● TASK DATA:
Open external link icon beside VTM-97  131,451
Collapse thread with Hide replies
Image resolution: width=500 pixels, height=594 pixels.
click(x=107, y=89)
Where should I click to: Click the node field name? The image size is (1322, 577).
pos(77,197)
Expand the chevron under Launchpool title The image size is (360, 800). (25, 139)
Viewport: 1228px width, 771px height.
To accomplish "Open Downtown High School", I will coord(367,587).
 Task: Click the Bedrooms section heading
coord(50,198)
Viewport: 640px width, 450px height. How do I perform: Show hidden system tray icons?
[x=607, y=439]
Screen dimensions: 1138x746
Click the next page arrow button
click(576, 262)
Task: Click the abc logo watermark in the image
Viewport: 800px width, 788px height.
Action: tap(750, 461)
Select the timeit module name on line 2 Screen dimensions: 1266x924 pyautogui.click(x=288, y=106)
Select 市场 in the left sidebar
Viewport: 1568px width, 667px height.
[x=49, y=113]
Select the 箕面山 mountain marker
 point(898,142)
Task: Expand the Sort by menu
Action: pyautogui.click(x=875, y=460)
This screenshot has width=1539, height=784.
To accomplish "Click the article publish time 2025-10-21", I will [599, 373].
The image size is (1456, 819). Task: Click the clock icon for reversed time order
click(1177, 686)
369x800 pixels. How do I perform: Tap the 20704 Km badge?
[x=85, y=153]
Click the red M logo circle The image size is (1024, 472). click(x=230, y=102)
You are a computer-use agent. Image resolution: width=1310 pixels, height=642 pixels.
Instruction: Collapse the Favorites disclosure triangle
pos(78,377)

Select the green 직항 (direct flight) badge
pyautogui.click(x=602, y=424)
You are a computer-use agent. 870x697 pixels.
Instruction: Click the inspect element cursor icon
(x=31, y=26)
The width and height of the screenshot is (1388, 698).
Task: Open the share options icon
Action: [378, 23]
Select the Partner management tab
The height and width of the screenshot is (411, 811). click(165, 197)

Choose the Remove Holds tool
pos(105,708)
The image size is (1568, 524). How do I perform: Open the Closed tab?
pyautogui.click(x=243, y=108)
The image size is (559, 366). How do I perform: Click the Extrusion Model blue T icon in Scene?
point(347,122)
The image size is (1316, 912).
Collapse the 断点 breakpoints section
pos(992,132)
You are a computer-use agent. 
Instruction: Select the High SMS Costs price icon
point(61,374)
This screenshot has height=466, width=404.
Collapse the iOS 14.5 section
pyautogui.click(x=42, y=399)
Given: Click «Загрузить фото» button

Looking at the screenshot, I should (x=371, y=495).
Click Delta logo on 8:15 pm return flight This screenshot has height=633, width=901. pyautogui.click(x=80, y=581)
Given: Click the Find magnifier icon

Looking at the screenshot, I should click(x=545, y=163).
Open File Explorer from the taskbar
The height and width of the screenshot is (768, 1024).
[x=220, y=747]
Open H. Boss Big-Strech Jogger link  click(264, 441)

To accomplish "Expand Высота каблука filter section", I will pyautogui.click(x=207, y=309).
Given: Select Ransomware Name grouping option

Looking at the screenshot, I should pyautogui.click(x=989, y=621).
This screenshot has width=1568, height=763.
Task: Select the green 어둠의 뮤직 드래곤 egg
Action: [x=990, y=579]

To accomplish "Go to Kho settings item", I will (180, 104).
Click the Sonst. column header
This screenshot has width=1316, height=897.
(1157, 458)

● TASK TO CARRY OUT:
The records above are to be transcribed exactly, with nothing left out.

● SOLUTION FOR THIS TASK:
Open external link icon beside VTM-97  131,451
Collapse thread with Hide replies
Image resolution: width=500 pixels, height=594 pixels.
click(x=107, y=89)
Where should I click to: Click the node field name? The image size is (1322, 577).
pos(77,197)
Expand the chevron under Launchpool title The image size is (360, 800). (25, 139)
Viewport: 1228px width, 771px height.
To accomplish "Open Downtown High School", I will coord(367,587).
 Task: Click the Bedrooms section heading
coord(50,198)
Viewport: 640px width, 450px height. How do I perform: Show hidden system tray icons?
[x=607, y=439]
Screen dimensions: 1138x746
Click the next page arrow button
click(576, 262)
Task: Click the abc logo watermark in the image
Viewport: 800px width, 788px height.
Action: tap(750, 461)
Select the timeit module name on line 2 Screen dimensions: 1266x924 pyautogui.click(x=288, y=106)
Select 市场 in the left sidebar
Viewport: 1568px width, 667px height.
[x=49, y=113]
Select the 箕面山 mountain marker
 point(898,142)
Task: Expand the Sort by menu
Action: pyautogui.click(x=875, y=460)
This screenshot has width=1539, height=784.
To accomplish "Click the article publish time 2025-10-21", I will [599, 373].
The image size is (1456, 819). Task: Click the clock icon for reversed time order
click(1177, 686)
369x800 pixels. How do I perform: Tap the 20704 Km badge?
[x=85, y=153]
Click the red M logo circle The image size is (1024, 472). click(x=230, y=102)
You are a computer-use agent. Image resolution: width=1310 pixels, height=642 pixels.
Instruction: Collapse the Favorites disclosure triangle
pos(78,377)

Select the green 직항 (direct flight) badge
pyautogui.click(x=602, y=424)
You are a computer-use agent. 870x697 pixels.
Instruction: Click the inspect element cursor icon
(x=31, y=26)
The width and height of the screenshot is (1388, 698).
Task: Open the share options icon
Action: [378, 23]
Select the Partner management tab
The height and width of the screenshot is (411, 811). click(165, 197)

Choose the Remove Holds tool
pos(105,708)
The image size is (1568, 524). How do I perform: Open the Closed tab?
pyautogui.click(x=243, y=108)
The image size is (559, 366). How do I perform: Click the Extrusion Model blue T icon in Scene?
point(347,122)
The image size is (1316, 912).
Collapse the 断点 breakpoints section
pos(992,132)
You are a computer-use agent. 
Instruction: Select the High SMS Costs price icon
point(61,374)
This screenshot has height=466, width=404.
Collapse the iOS 14.5 section
pyautogui.click(x=42, y=399)
Given: Click «Загрузить фото» button

Looking at the screenshot, I should (x=371, y=495).
Click Delta logo on 8:15 pm return flight This screenshot has height=633, width=901. pyautogui.click(x=80, y=581)
Given: Click the Find magnifier icon

Looking at the screenshot, I should click(x=545, y=163).
Open File Explorer from the taskbar
The height and width of the screenshot is (768, 1024).
[x=220, y=747]
Open H. Boss Big-Strech Jogger link  click(264, 441)

To accomplish "Expand Высота каблука filter section", I will pyautogui.click(x=207, y=309).
Given: Select Ransomware Name grouping option

Looking at the screenshot, I should pyautogui.click(x=989, y=621).
This screenshot has width=1568, height=763.
Task: Select the green 어둠의 뮤직 드래곤 egg
Action: [x=990, y=579]

To accomplish "Go to Kho settings item", I will (180, 104).
Click the Sonst. column header
This screenshot has width=1316, height=897.
(1157, 458)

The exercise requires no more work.